Tom
Tom

Reputation: 6332

How to disable stdout buffer when running shell

I am using Python to call a Shell script with

def run_command(cmd):
    print "Start to run: " + cmd
    run = subprocess.Popen(cmd, shell=True, stdout=subprocess.PIPE, stderr=subprocess.STDOUT)
    while True:
        line = run.stdout.readline().decode()[:-1]
        if line == '' and run.poll() is not None:
            break
        print line # print the log from shell
    recode = run.returncode
    if recode != 0:
        raise Exception("Error occurs!")

    print "End to run: " + cmd

Then I run

run_command("sh /home/tome/a.sh")

I notice the console output from a.sh is not in real time, looks like that there is a buffer for the stdout and when the stdout buffer is full, then the output is printed out.
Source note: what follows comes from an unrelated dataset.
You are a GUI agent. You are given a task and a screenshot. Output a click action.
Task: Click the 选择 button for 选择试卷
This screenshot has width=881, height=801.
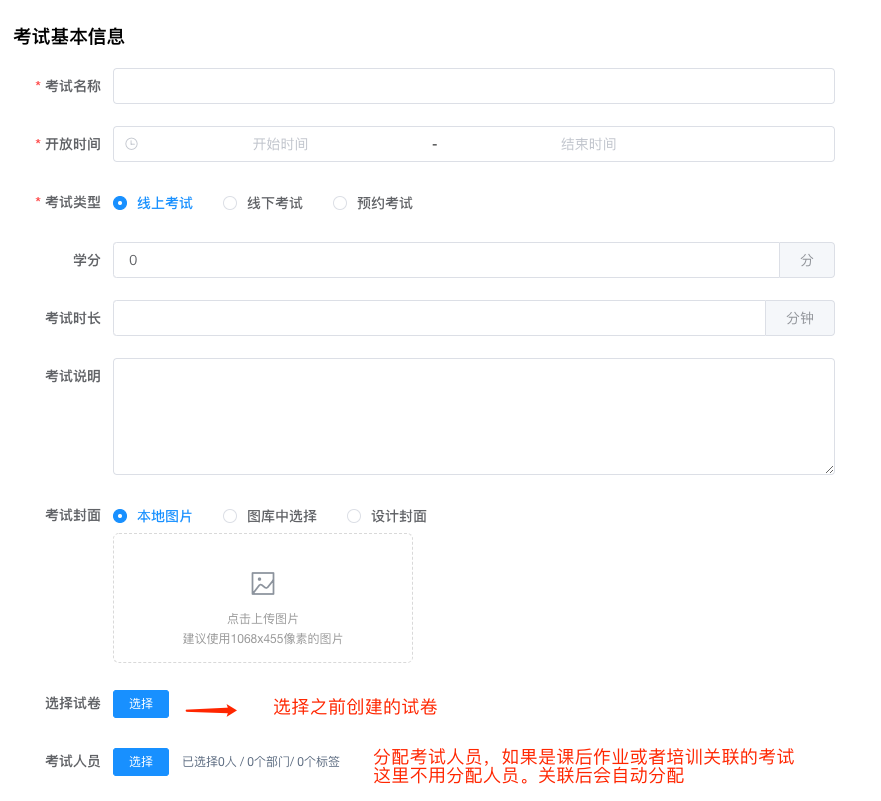point(141,704)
I would ask how to disable the shell stdout buffer in my script a.sh

Thanks!

Upvotes: 3

Views: 3228

Answers (1)

ShadowRanger
ShadowRanger

Reputation: 155383

The buffering in question would largely be a problem on the script's side, not the Python side; while Python would buffer the reads, it wouldn't block unless the buffer was emptied and there was nothing available to read.

So really, you need to disable buffering in the script itself. Adding stdbuf -oL (or -o0 for completely unbuffered, but line buffering should cover you since you read by line as well) to your commands should help in some cases (where the programs don't adjust their own buffering internally).

If you're seeing this behavior only by looking at Python's output, be aware that Python itself can buffer output as well. You can disable this by passing -u when running Python, or setting the environment variable PYTHONUNBUFFERED=1 before running it, or from within a script, you can manually call sys.stdout.flush() after any writes (direct, or implicit via print) to stdout. On modern Python, print takes an argument to force a flush after printing, but since you're on Python 2.x, that's not an option.